Mas, e o transporte urbano, com sua precariedade, seus
vagões e ônibus que amontoam pessoas como sardinhas em lata? E a vida escolar,
com suas interações comunicativas? E os encontros, os relacionamentos, as
amizades? E o caráter festivo e social do brasileiro?
O conflito será entre a vida reclusa e a exposição ao risco:
segurança ou liberdade. O que tem mais importância e valor? Como voltar a olhar
para si e para os seus queridos quando na memória latejam as imagens da vida
aberta, sem freios? Como controlar nossos desejos e pulsões, recompô-los e
deixá-los fluir de outro modo? Teremos de experimentar de maneira distinta o
prazer e os prazeres? Saberemos fazer isso?

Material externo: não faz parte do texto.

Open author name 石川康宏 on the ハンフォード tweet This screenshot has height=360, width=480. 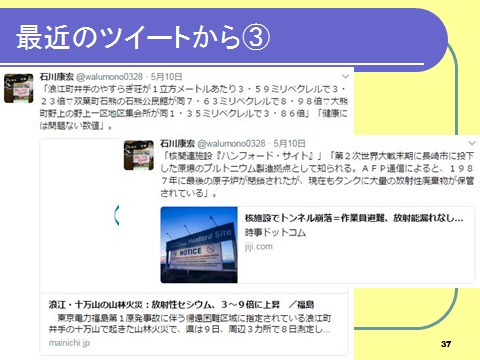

São perguntas para as quais não há respostas cabais. Formam
o enigma freudiano que acompanha a marcha da civilização naquilo que contém de
“mal-estar” e de substituição do poder do indivíduo pelo poder de uma
comunidade. Estão sendo repostas, hoje, de modo dramático, e teremos de nos
haver com elas uma vez mais, aproveitando o que temos de cultura da
psicanálise, conhecimento e informação.
A vida digital joga a favor. Oferece-nos um novo campo de
sensações e possibilidades, ainda que, ao mesmo tempo, crie novas postulações
éticas e novas zonas de atrito com a vida no plano físico. É uma transição,
difícil como qualquer outra.
A educação é o recurso de que dispomos para construir
atitudes cooperativas e aprender a desenvolver hábitos coletivos que garantam
um mínimo de convivência saudável. Não se trata somente de valorização da
escola, mas de educação com E maiúsculo.
Resta saber se venceremos a batalha.